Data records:
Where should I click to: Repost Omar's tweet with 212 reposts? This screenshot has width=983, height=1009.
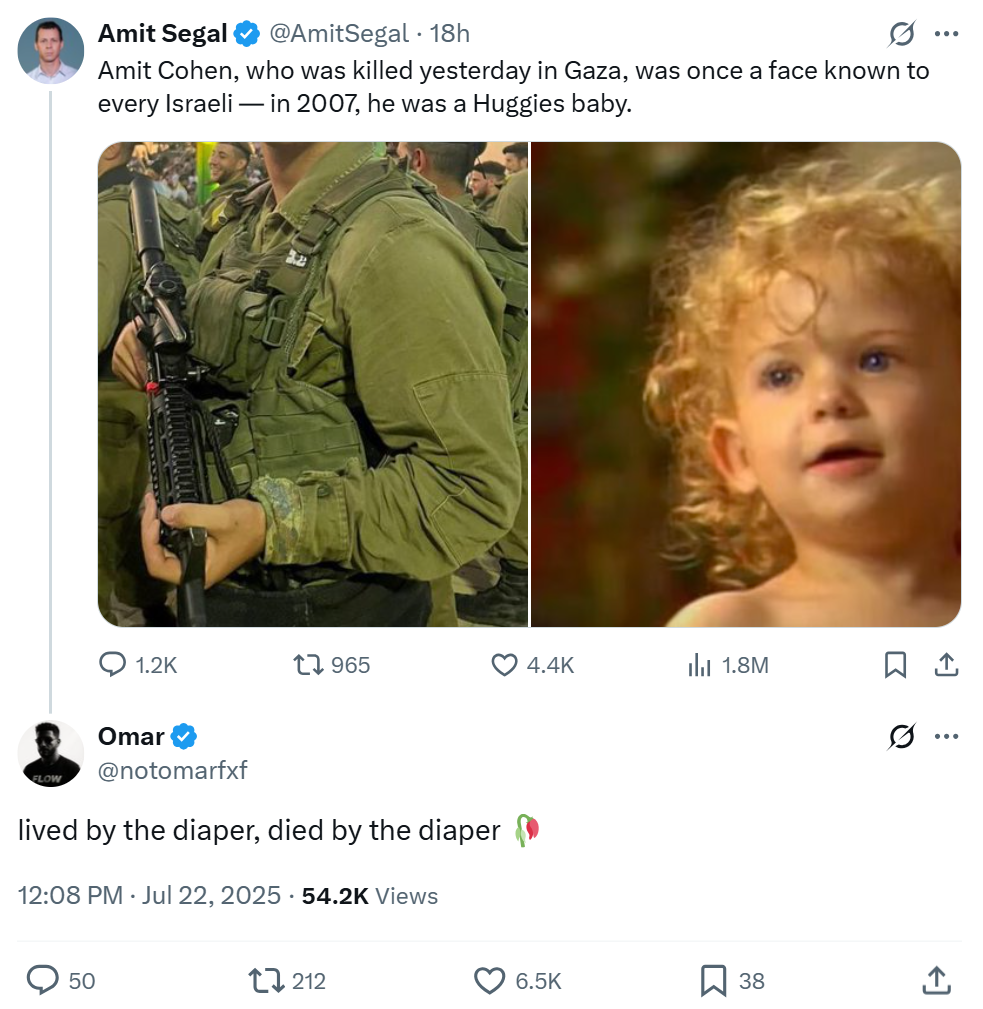(287, 981)
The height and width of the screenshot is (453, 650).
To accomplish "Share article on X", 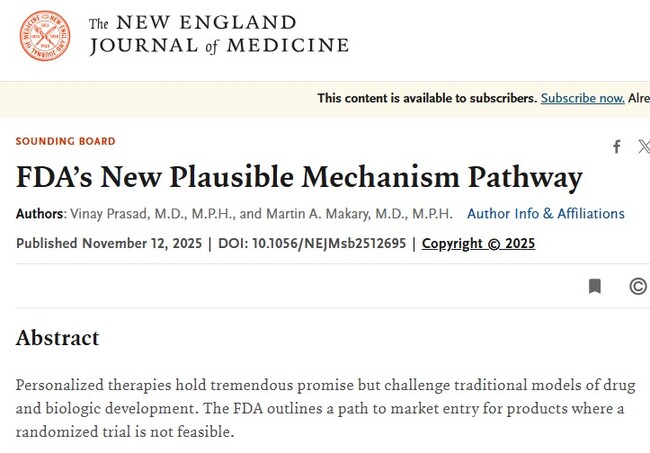I will [x=643, y=147].
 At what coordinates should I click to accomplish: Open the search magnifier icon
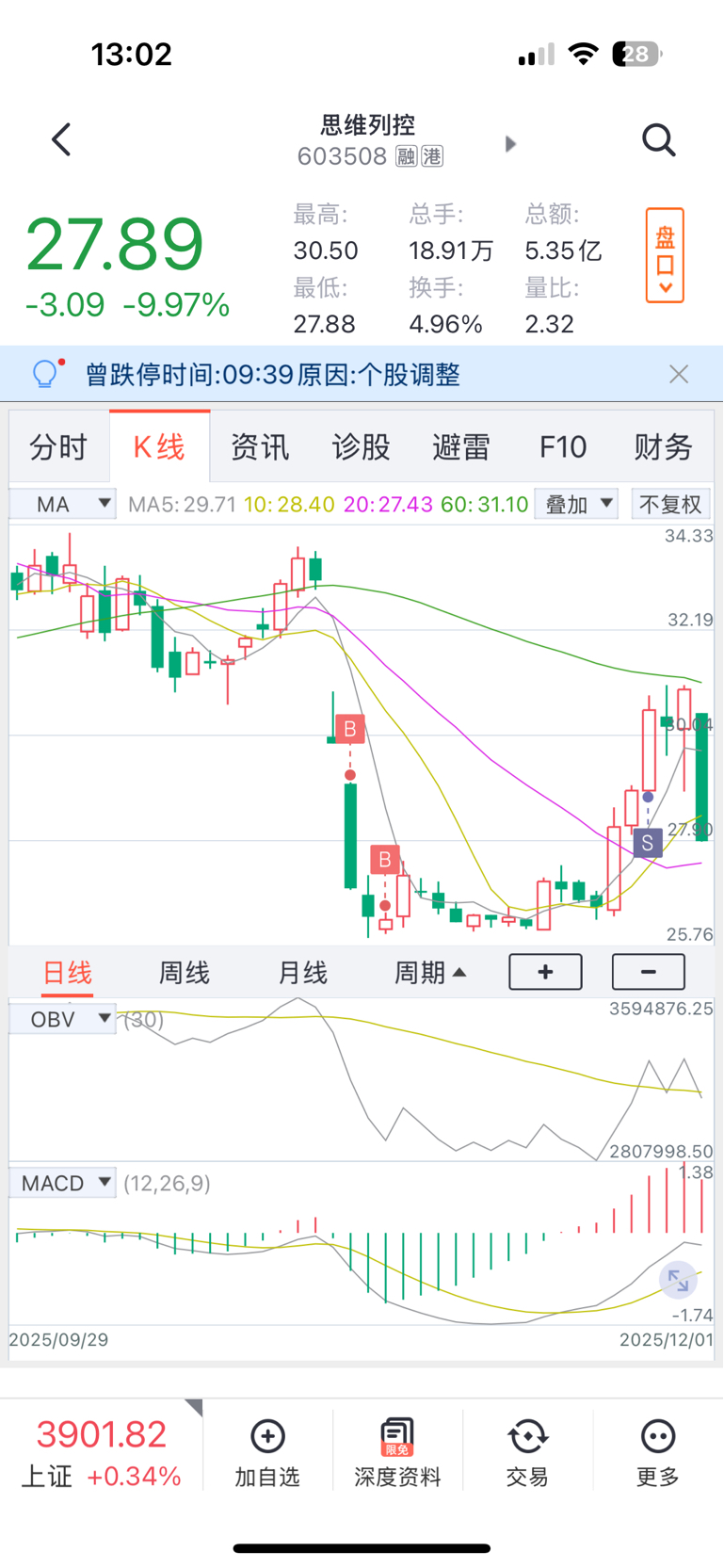pos(658,140)
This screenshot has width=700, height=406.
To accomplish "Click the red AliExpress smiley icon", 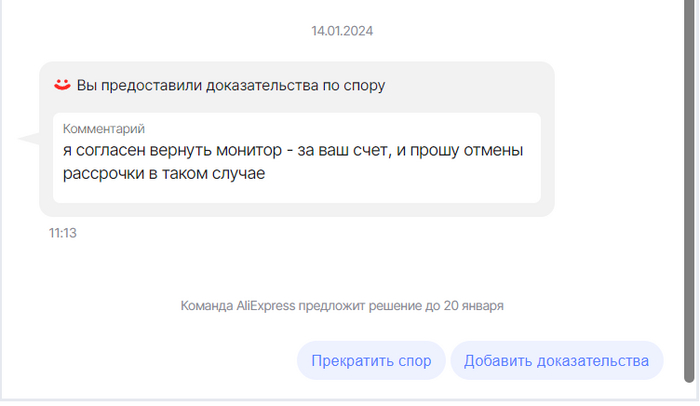I will coord(62,85).
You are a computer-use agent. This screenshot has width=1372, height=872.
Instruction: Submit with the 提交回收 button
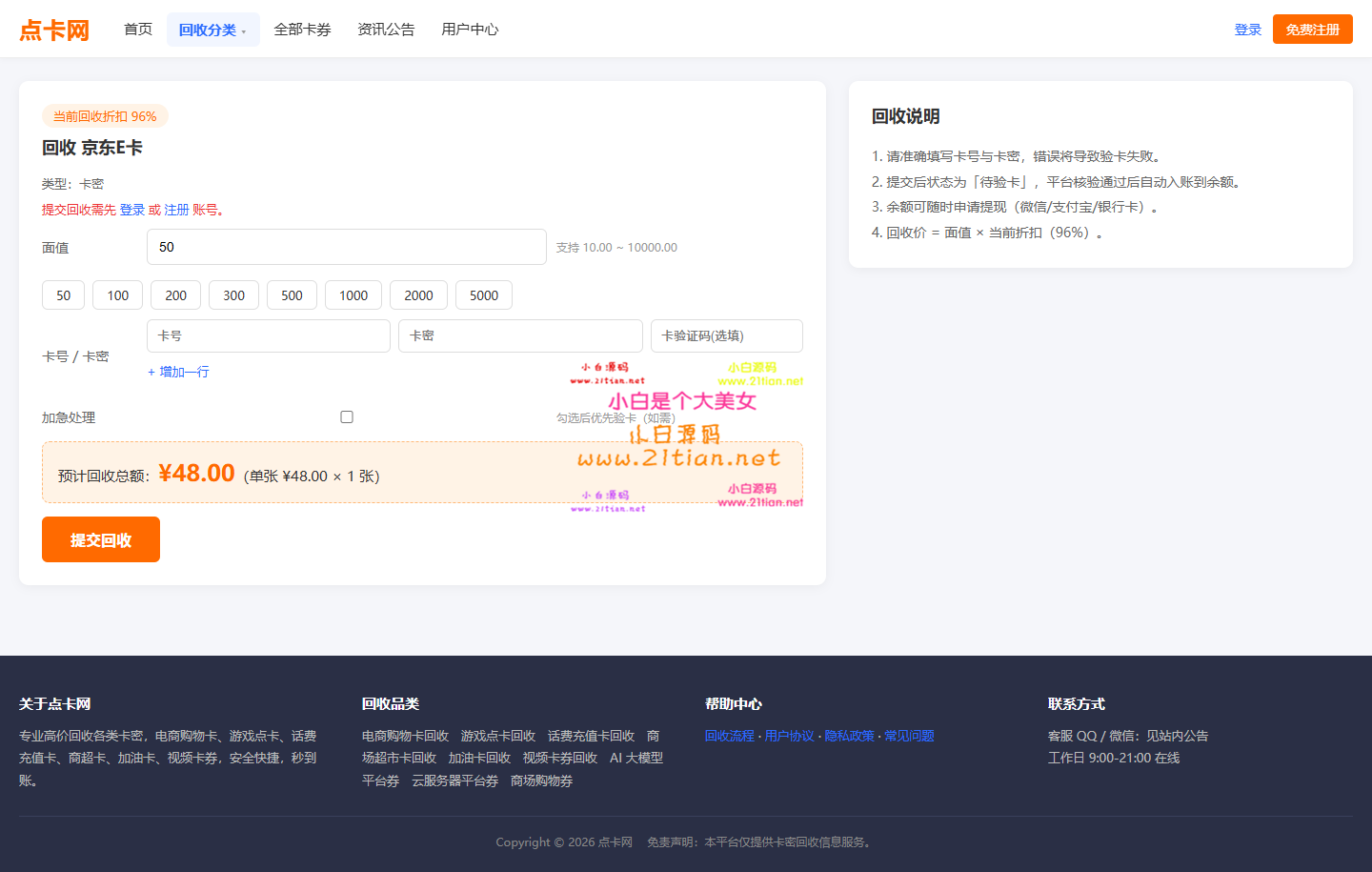point(101,539)
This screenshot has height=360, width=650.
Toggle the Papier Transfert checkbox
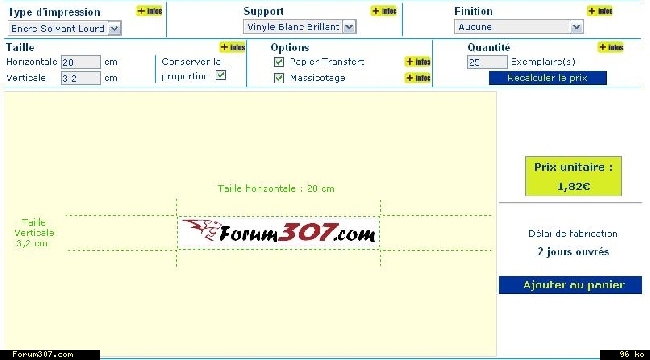pyautogui.click(x=279, y=62)
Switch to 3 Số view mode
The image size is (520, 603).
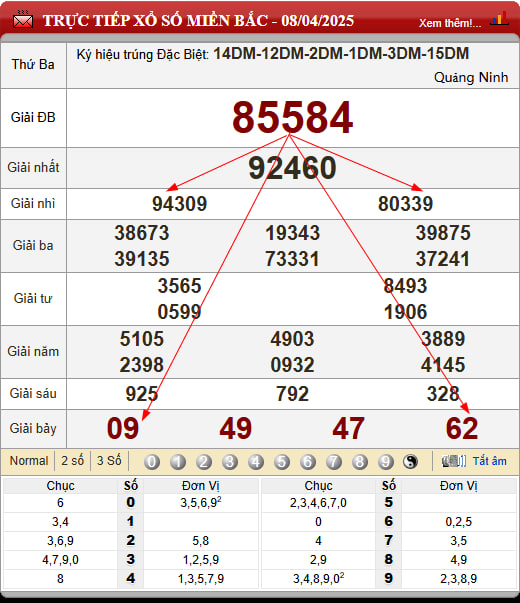pyautogui.click(x=109, y=461)
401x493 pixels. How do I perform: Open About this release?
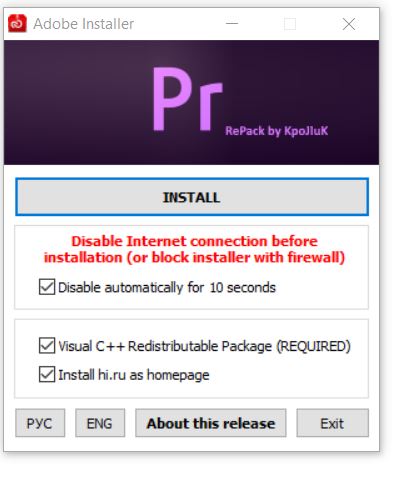tap(211, 423)
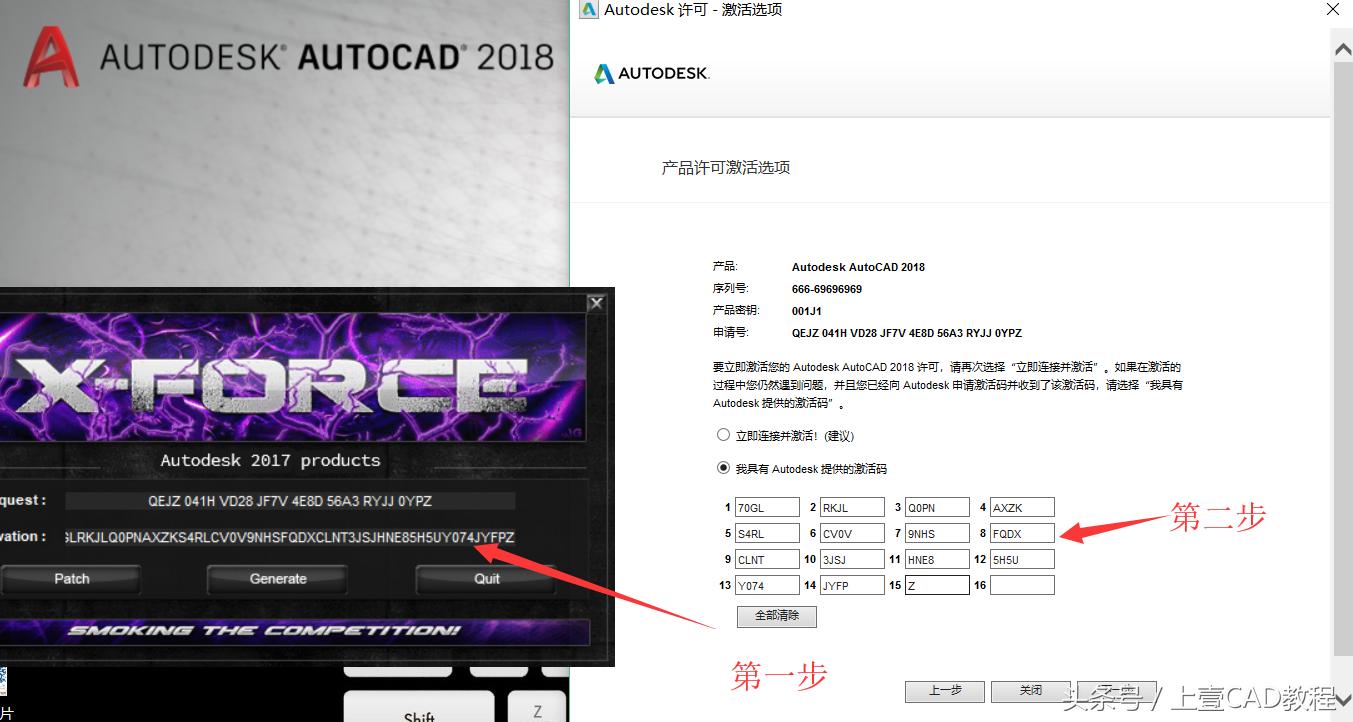Screen dimensions: 1353x722
Task: Select the 我具有 Autodesk 提供的激活码 option
Action: [723, 467]
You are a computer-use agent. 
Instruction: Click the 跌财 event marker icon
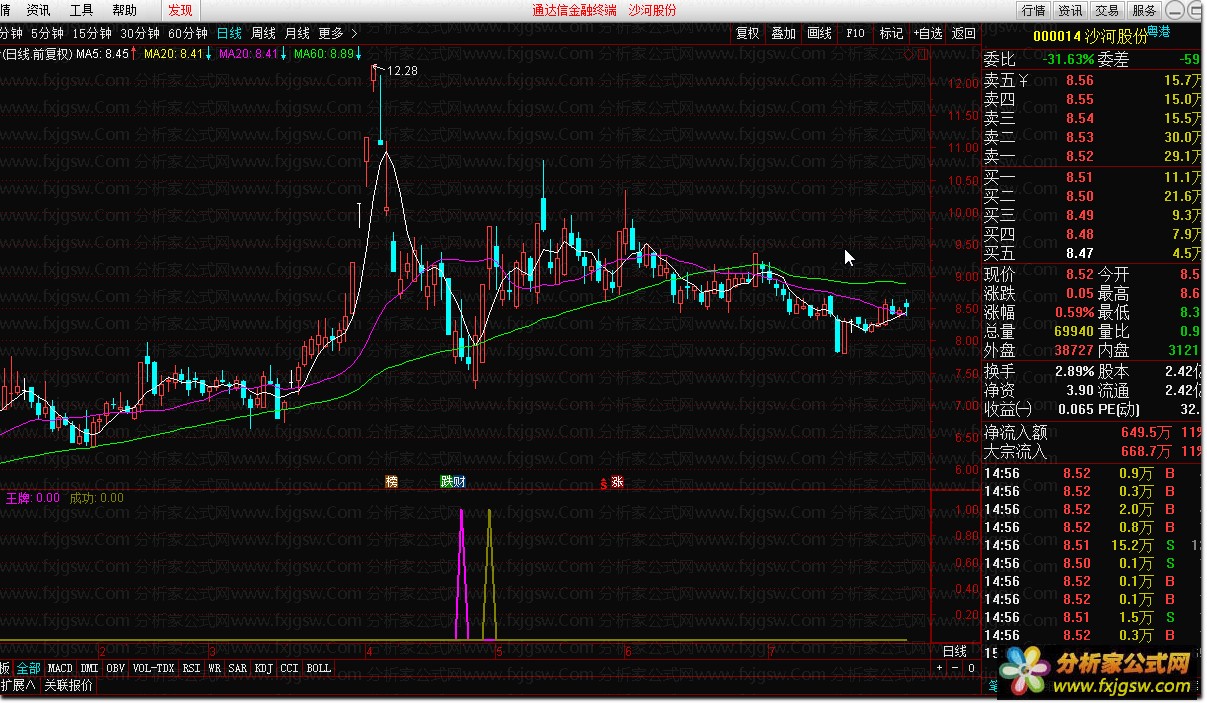[x=453, y=482]
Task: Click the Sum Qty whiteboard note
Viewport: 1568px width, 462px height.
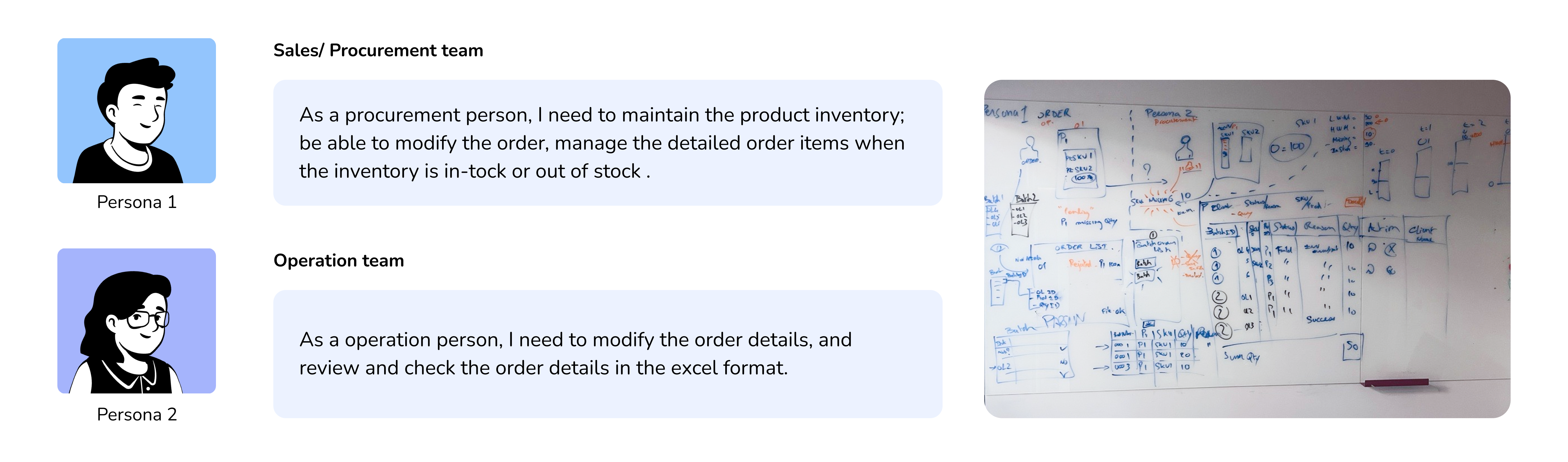Action: tap(1242, 357)
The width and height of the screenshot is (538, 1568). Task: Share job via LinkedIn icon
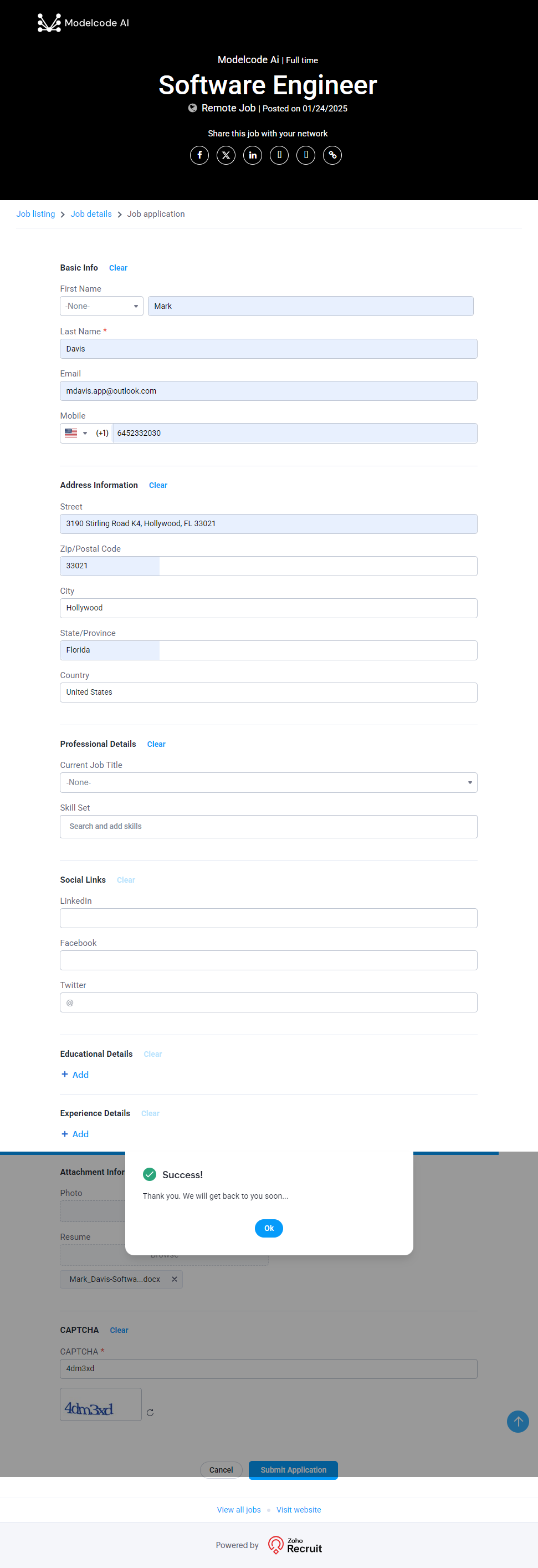pyautogui.click(x=253, y=155)
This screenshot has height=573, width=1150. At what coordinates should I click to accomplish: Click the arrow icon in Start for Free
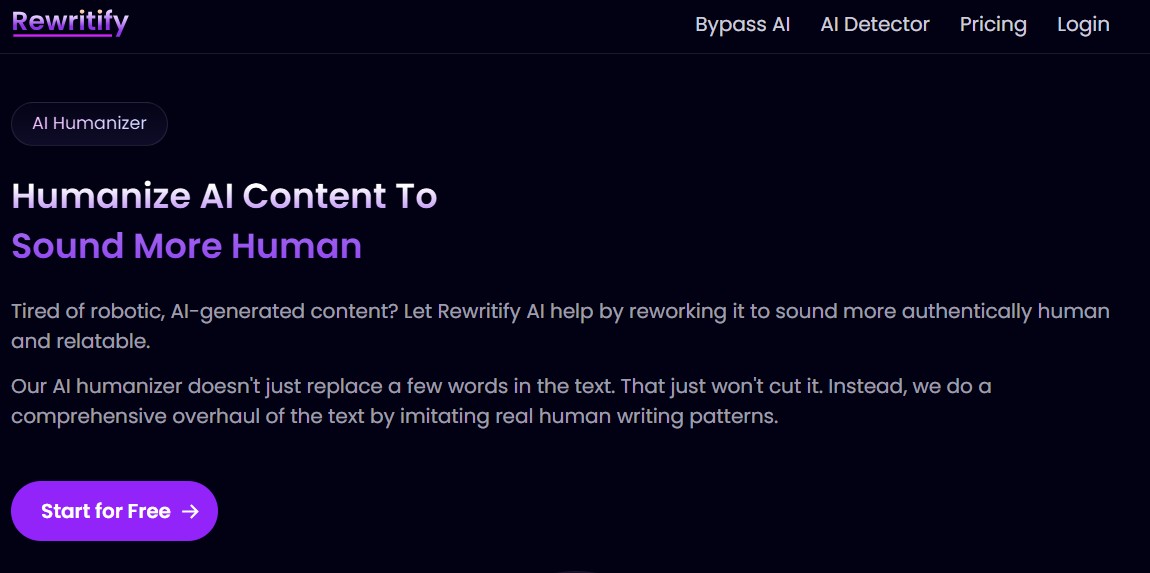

WHAT THE EXERCISE ASKS:
For every line in the entries above that contains "computer", add one to a count, and give that number by itself.

EXERCISE ANSWER:
2